L'entrée de la basilique du Valle de los Caidos où est enterré Francisco Franco |
Après avoir envisagé dans des précédents articles comment les villes de Ceuta et de Melilla avaient "reçu" la Loi sur la Mémoire Historique de 2007, je me suis éloigné du sujet principal de ce blog pour m'intéresser au plus fameux monument de l'époque franquiste, El valle de los Caídos qui se situe à quelques 50 km au nord de Madrid.
El
Valle de los Caídos1,
un problème « gros comme une montagne »
Il
y a juste un peu plus de 40 ans, le 20 novembre 1975, s'éteignait
Francisco Franco, généralissime et « Caudillo d'Espagne
par la grâce de Dieu2».
Depuis cette date l'ancien dictateur est enterré dans la basilique
souterraine du Valle de los Caídos
aux côtés de José Antonio Primo de Rivera, fondateur de la
Falange,
le
parti fasciste sur lequel s'appuya en partie Franco dans sa conquête
du pouvoir.
Le fantôme de Franco plane
toujours sur el Valle de los Caídos
Ce monument colossal, digne
héritier d'une architecture fasciste qui se voulait écrasante, a
été imaginé en 1940, par Franco lui-même dès la fin de la Guerre
Civile espagnole, comme un monument à sa victoire : « pour
que les pierres qui se dresseront [ici] aient la grandeur des
monuments anciens qui défient le temps et l'oubli3 »selon
les propres mots du dictateur lui-même.
Sa construction aura duré 19 ans
–de 1940 à 1959- : à côté d'ouvriers libres, près de 20
000 prisonniers politiques républicains y travaillèrent dans des
conditions souvent très difficiles : beaucoup y périrent,
d'autres, victimes d'accidents du travail furent grièvement blessés
dans le chantier d'excavation de la basilique souterraine et la
construction de l'immense croix de 150 mètres de haut qui domine
l'ensemble du site.
C'est en 1959, le 1° avril, date
anniversaire de la victoire définitive du camp franquiste sur la
République espagnole, que le monument est inauguré.
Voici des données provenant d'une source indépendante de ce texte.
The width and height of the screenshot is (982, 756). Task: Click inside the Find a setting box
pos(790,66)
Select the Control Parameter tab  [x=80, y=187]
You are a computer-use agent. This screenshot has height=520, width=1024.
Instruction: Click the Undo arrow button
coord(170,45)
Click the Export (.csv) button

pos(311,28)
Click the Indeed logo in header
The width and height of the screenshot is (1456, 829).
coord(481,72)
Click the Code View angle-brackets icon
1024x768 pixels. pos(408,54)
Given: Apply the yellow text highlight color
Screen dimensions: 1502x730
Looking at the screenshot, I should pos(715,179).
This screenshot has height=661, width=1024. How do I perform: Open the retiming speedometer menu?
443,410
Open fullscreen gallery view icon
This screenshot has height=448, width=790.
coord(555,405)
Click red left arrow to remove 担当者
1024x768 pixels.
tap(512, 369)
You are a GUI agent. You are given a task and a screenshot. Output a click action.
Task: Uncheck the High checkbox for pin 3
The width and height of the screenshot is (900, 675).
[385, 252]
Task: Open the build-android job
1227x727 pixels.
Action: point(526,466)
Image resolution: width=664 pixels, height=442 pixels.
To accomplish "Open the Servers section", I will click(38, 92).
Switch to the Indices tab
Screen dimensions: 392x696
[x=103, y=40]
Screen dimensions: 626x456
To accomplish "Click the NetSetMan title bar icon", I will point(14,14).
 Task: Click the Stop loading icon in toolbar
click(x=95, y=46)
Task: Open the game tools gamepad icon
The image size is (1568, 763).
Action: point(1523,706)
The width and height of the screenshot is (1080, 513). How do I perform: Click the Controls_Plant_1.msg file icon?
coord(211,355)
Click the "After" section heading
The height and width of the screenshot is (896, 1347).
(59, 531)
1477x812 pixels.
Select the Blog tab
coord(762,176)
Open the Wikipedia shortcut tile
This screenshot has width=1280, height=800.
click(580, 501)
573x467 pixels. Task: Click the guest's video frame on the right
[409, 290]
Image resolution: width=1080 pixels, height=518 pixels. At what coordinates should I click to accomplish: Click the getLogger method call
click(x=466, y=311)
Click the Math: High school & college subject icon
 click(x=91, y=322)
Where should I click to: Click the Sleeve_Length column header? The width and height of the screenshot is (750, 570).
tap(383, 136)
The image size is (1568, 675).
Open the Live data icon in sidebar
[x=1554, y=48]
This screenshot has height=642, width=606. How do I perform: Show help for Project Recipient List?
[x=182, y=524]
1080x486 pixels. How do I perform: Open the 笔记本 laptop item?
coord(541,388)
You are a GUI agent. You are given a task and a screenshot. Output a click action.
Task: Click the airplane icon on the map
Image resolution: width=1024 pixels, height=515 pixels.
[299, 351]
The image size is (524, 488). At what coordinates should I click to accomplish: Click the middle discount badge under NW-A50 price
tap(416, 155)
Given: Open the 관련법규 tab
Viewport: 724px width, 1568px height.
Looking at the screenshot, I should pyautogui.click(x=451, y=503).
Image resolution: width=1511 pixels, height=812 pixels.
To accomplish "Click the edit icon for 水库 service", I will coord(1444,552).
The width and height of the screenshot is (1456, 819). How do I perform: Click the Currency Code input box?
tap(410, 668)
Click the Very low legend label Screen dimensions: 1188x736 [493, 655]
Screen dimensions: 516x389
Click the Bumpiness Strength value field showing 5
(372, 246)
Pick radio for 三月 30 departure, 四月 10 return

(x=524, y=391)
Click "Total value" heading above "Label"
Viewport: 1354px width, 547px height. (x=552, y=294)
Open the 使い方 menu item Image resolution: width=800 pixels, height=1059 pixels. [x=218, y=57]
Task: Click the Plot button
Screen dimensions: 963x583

En grande
pompe, le transfert de la dépouille de José Antonio est alors
effectué à dos d'homme depuis le palais-monastère de l'Escorial où
il avait été enterré dans un premier temps. Puis, dans les années
soixante, les restes de milliers de victimes du camp nationaliste
(c'est-à-dire franquiste) furents rassemblés dans les dépendances
de la basilique.
À cette époque, Franco divise sans
aucun scrupule, l'Espagne et ses morts en deux camps : d'un
côté, ceux qui sont tombés « pour la Patrie » et dont
les noms sont gravés sur les murs des églises et des monuments et,
de l'autre, « les sans-noms, ceux dont les corps ont été
jetés dans les fosses communes sous la terre de l'oubli 4 ».
En 1964, au moment de la
commémoration des « Vingt-cinq ans de Paix », il faudra
l'insistance de ses proches conseillers pour que Franco accepte que
les dépouilles de quelques républicains rejoignent, pourvu qu'ils
aient été catholiques, les autres victimes de la Guerre Civile dans
ce « mausolée » qui devait, soit-disant, réunir les
victimes des 2 camps.
Finalement, c'est en novembre 1975
qu'à la demande du nouveau roi Juan Carlos, le cercueil de Francisco
Franco sera déposé derrière l'autel, face à la tombe de José
Antonio et viendra rejoindre les 33 872 victimes de la Guerre Civile
ensevelies ici.
Depuis lors, la basilique de Santa
Cruz del Valle de los Caidos sort de son silence chaque 20 novembre
pour célébrer l'anniversaire de la mort du Caudillo : à cette
occasion, des nostalgiques du régime franquiste, falangistas
ou militants d’extrême droite, viennent rendre hommage à l'ancien
chef de l'Etat au cours d'une messe où fleurissent les saluts
fascistes.
Un monument grandiose
L'ensemble monumental par lui-même
se compose d'une immense basilique souterraine creusée sous un
énorme rocher ; la longueur de la basilique est de 262 m.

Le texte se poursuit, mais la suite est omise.